[Exercise text]

This condition is different from feeling down or just sad for a few hours or a couple of days. It is also different from experiencing sadness after a difficult event or grief over losing a loved one. People with depression cannot just pull themselves out of it.

There are different types of depression and it includes:

  • Major depressive disorder
  • Dysthymic disorder
  • Psychotic depression
  • Postpartum depression
  • Seasonal affective disorder
  • Bipolar depression

What Causes Depression?

There are various reasons why a person may have depression:

  • Family history: If you have a family history of depression, you may be more at risk.
  • Hormone levels: Changes in hormones especially in women occur. The hormones progesterone and estrogen change during pregnancy, menstrual cycle, postpartum period, or menopause.
  • Stress: Stressful life events such as work responsibilities, trauma, abuse, or poverty may lead to depression.
  • Medical problems: Dealing with a person with a serious health problem such as cancer may lead to depression. Some medical conditions such as stroke, hypothyroidism, or Parkinson’s disease may cause changes in the brain that can trigger depression.
  • Pain: Those who feel physical or emotional pain for long periods are much more likely to develop depression. The pain may come from an accident, chronic health problems, or trauma.

[/Exercise text]

About this task. Could you rewrite the depression text, beginning at the words "This condition is" and stopping after "What Causes Depression?", with "grief" changed to "sorrow"?

[Given entries]

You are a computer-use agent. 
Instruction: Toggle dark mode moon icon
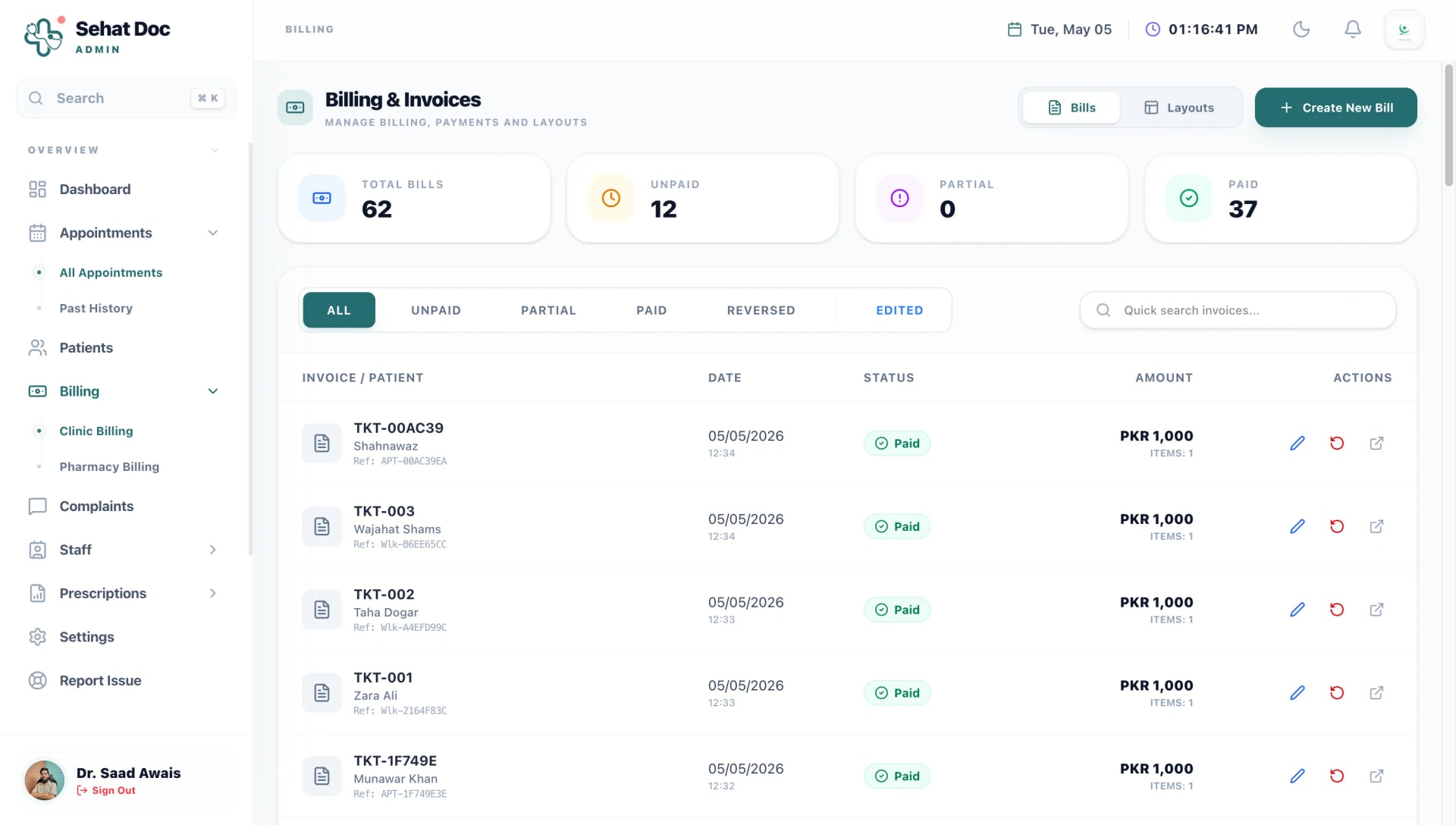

[/Given entries]
[Given entries]

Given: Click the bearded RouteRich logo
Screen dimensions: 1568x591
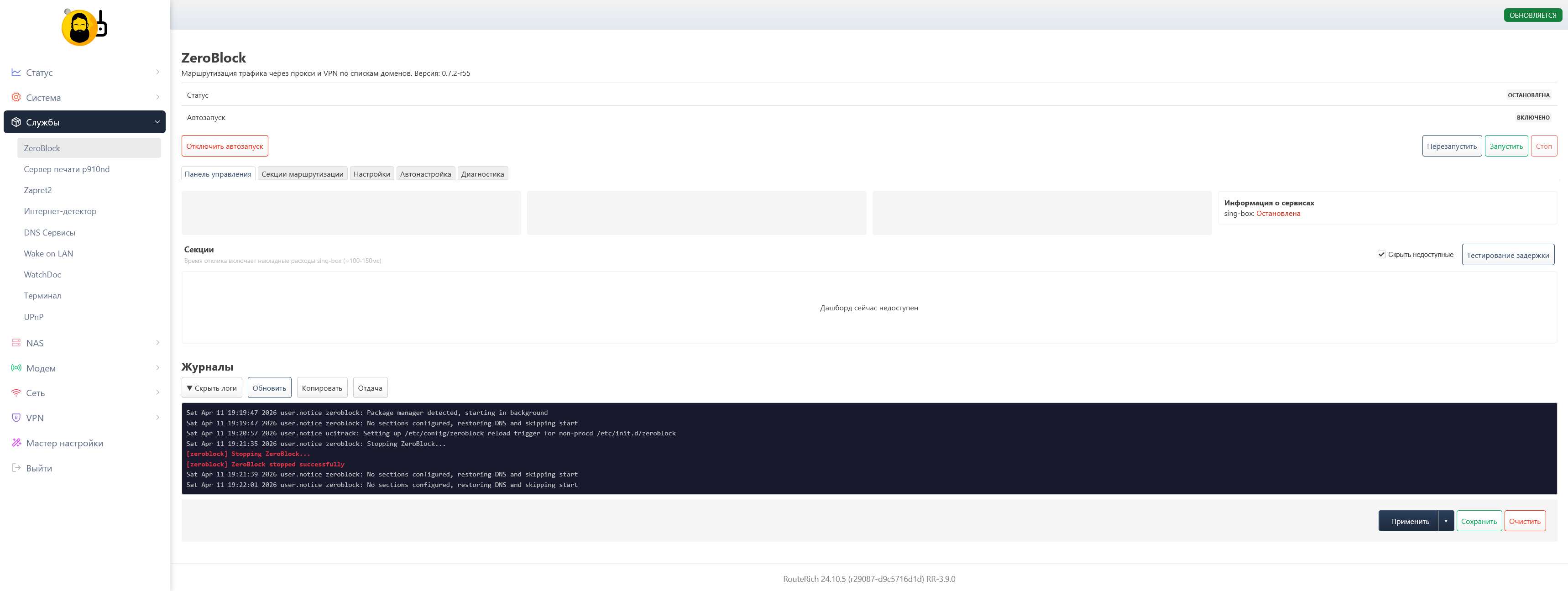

[/Given entries]
[Given entries]

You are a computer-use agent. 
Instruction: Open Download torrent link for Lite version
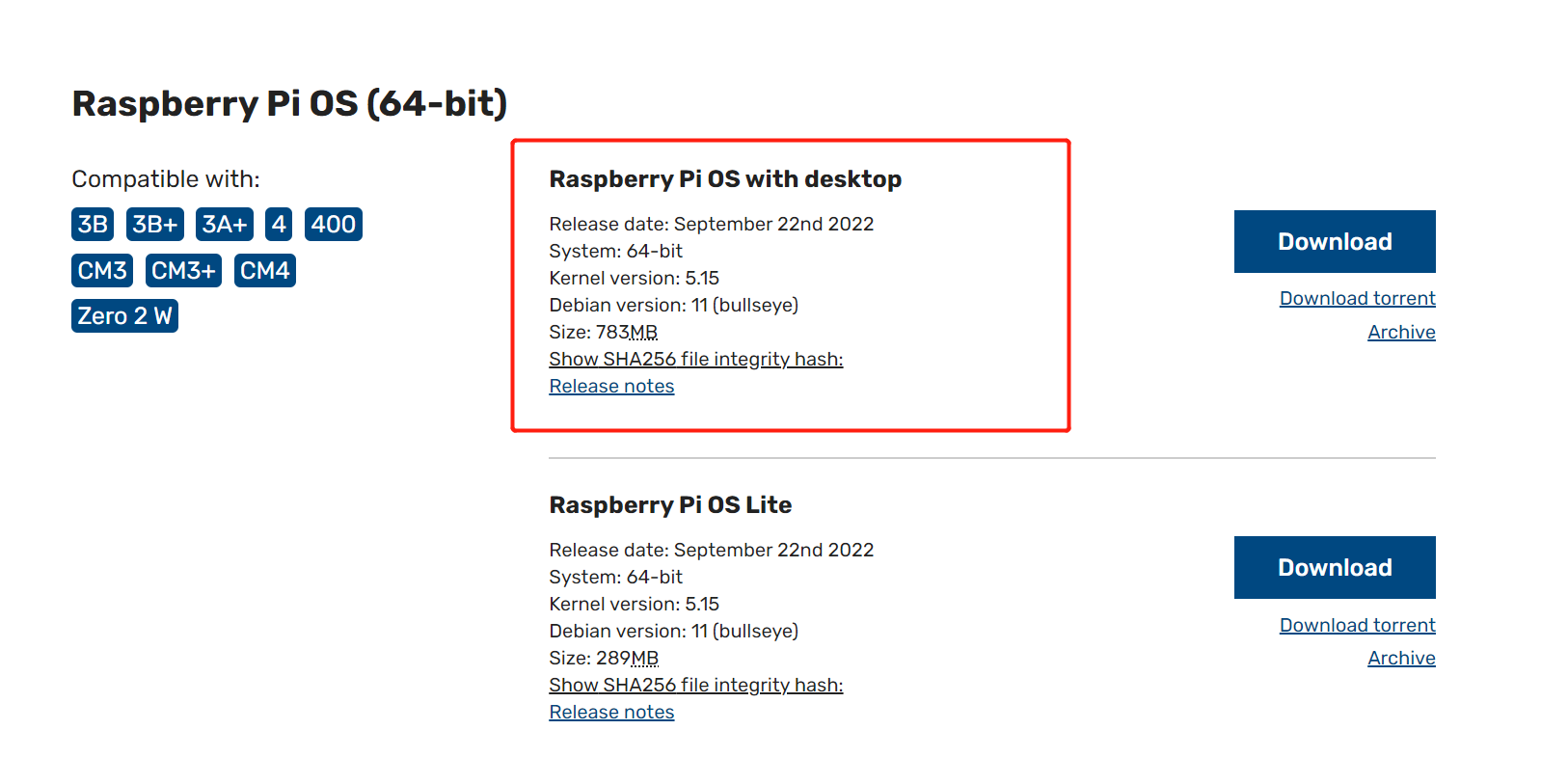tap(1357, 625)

[/Given entries]

Expected answer.
This condition is different from feeling down or just sad for a few hours or a couple of days. It is also different from experiencing sadness after a difficult event or sorrow over losing a loved one. People with depression cannot just pull themselves out of it.

There are different types of depression and it includes:

  • Major depressive disorder
  • Dysthymic disorder
  • Psychotic depression
  • Postpartum depression
  • Seasonal affective disorder
  • Bipolar depression

What Causes Depression?